Tuttavia, giusto per capire in nome di quali Giornate i nostri parlamentari si battano, mi sono fatto un giretto fra le proposte:
12 novembre “Giornata della memoria dei caduti in tempo di pace” (Gasparri e altri, Pdl)
6 Marzo, “Giornata della memoria dei giusti” (Valditara)
17 marzo, “Giornata della memoria dell’Unità d’Italia” (Vizzini)
9 magggio, “Giornata per le Vittime del terrorismo” (Malan)
E continuando a leggere, c’è la Giornata per la sicurezza del trasporto aereo, quella per ricordare gli attacchi terroristici dell’11 settembre e un’altra per celebrare Braille.
Per ogni proposta, ci sono uno o più senatori o deputati che la presentano. Seguono altri interventi, per esprimere, in modo motivato, assenso o dissenso, totale e con i distinguo.

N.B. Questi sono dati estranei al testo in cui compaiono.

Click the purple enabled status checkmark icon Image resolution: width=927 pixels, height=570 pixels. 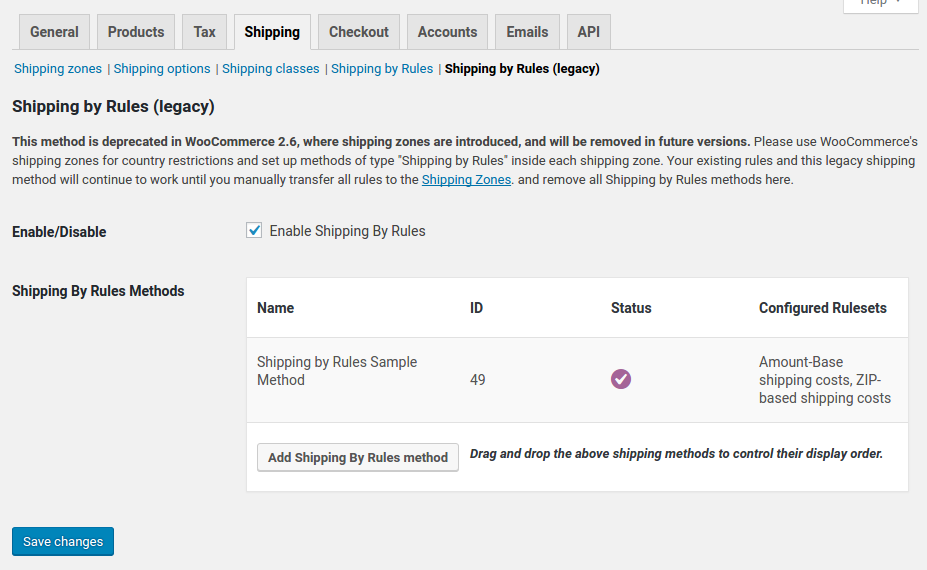coord(621,379)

Quando l’on. Rossa propose la “Giornata della memoria per le vittime dei disastri ambientali e industriali causati dall’incuria dell’uomo”, ottenne applausi da molti presenti, meno uno, che si proclamò indignato perché il relatore aveva usato il termine “incuria”. Nel caso del Vaiont, disse, fu “delitto”, riscuotendo anche lui gli applausi del gruppo. Quando il senatore Vizzini illustrò la legge sulla “Giornata della memoria per le vittime italiane in missioni di pace”, ricordò che il provvedimento era stato approvato da tutti i gruppi. Gli intervenuti, quindi, confermarono il voto favorevole, lamentando, però, che non si parlava dei soldati vittime dell’uranio impoverito, o che i media spesso non tengono conto del dolore delle vittime. Il senatore Valentini (pdl) rilevò che la data, il 12 novembre, poteva causare qualche confusione con la Celebrazione dei Defunti, mentre la senatrice Incostante (Pd) osservò che c’era il rischio della sovrapposizione con la Giornata dedicata alle vittime del terrorismo nazionale e internazionale (appena istituita), subito rimbeccata da un collega del pdl, che giudicò “ inopportuno individuare un criterio di razionalizzazione delle giornate della memoria (”http://www.senato.it/japp/bgt/showdoc/frame.jsp?tipodoc=SommComm&leg=16&id=442387) .
Non vorrei che qualcuno equivocasse. I fatti che vengono richiamati sono gravi e a volte strazianti. Né dubito delle buone intenzioni dei proponenti. Ma perché usare “una giornata dei cittadini” come elemento di segnalazione del dolore collettivo? E per quale recondito motivo i nostri parlamentari ritengono che il riconoscimento massimo sarebbe quello di investirne le scuole? Negli anni ’70 un bel movimento di insegnanti disse basta con “la pedagogia delle Giornate dell’albero”. Si era arrivati a un punto di saturazione (ogni giornata col suo tema, il suo concorso, le sue manifestazioni). Si smise per qualche decennio. Sembra che, sulla scorta della Giornata della Memoria, e del raccoglimento collettivo che essa tenta di suscitare intorno alla violenza genocidiaria, i nostri eletti si siano precipitati, quasi senza controllo. Ottengono, come dovrebbe essere del tutto ovvio, un risultato contrario. Quello di svalutare il fatto che è importante, per una collettività, riservarsi uno spazio per riflettere sulla nostra storia.